Yakov Erlikh

Personal information
- Full name: Yakov Nikolayevich Erlikh
- Date of birth: 3 June 1988 (age 38)
- Place of birth: Barnaul, Russian SFSR
- Height: 1.85 m (6 ft 1 in)
- Position: Striker

Youth career
- FC Dynamo Barnaul

Senior career*
- Years: Team / Apps / (Gls)
- 2006: FC Dynamo Barnaul / 14 / (0)
- 2008–2009: FC Rostov / 5 / (1)
- 2008: → FC Metallurg Lipetsk (loan) / 12 / (2)
- 2009: → FC Volgograd (loan) / 26 / (4)
- 2010–2011: FC Rotor Volgograd / 25 / (4)
- 2010: → FC Gubkin (loan) / 11 / (3)
- 2011–2012: FC Mostovik-Primorye Ussuriysk / 15 / (6)
- 2012: FC Amur-2010 Blagoveshchensk / 20 / (2)
- 2013: FC Sokol Saratov / 9 / (0)
- 2013–2014: FC Sakhalin Yuzhno-Sakhalinsk / 16 / (5)
- 2015: FC Dynamo Barnaul / 9 / (0)
- 2016: FC DSI Komsomolsk-na-Amure
- 2017: FC Ocean Kerch
- 2017: FC Afips Afipsky / 2 / (0)
- 2017–2018: FC Krymteplytsia Molodizhne
- 2018–2020: FC Ocean Kerch
- 2020: FC Kafa Feodosia

Managerial career
- 2021–2022: FC Ufa (conditioning)
- 2022–2024: FC Rotor Volgograd (conditioning)

= Yakov Erlikh =

Russian footballer (born 1988)

Yakov Nikolayevich Erlikh (Яков Николаевич Эрлих; born 3 June 1988) is a Russian professional football coach and a former player.

==Career==
Erlikh made his Russian Football National League debut for FC Rostov on 25 May 2008 in a game against FC Zvezda Irkutsk.
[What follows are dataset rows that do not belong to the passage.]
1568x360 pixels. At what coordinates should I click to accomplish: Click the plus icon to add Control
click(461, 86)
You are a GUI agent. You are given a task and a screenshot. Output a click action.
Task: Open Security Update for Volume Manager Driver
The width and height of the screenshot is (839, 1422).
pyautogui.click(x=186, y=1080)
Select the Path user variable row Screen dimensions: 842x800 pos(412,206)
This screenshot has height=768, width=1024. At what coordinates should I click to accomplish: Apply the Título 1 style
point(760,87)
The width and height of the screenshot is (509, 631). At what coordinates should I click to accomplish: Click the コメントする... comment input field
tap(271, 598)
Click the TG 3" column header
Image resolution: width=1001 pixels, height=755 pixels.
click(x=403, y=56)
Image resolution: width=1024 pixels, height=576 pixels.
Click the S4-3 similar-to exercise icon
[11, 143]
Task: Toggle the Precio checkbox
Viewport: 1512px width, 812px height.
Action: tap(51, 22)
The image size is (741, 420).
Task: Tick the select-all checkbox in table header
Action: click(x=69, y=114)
In July 2008, Erlikh and fellow Russian Jew, Boris Rotenberg, joined Israeli club Hapoel Petah Tikva on trial. The club was interested in both their services since they are Jewish and would not count as foreigners.

In 2010 and 2012–2013 he played for Rotor Volgograd, and in 2014–2016 he played for FC Sakhalin Yuzhno-Sakhalinsk.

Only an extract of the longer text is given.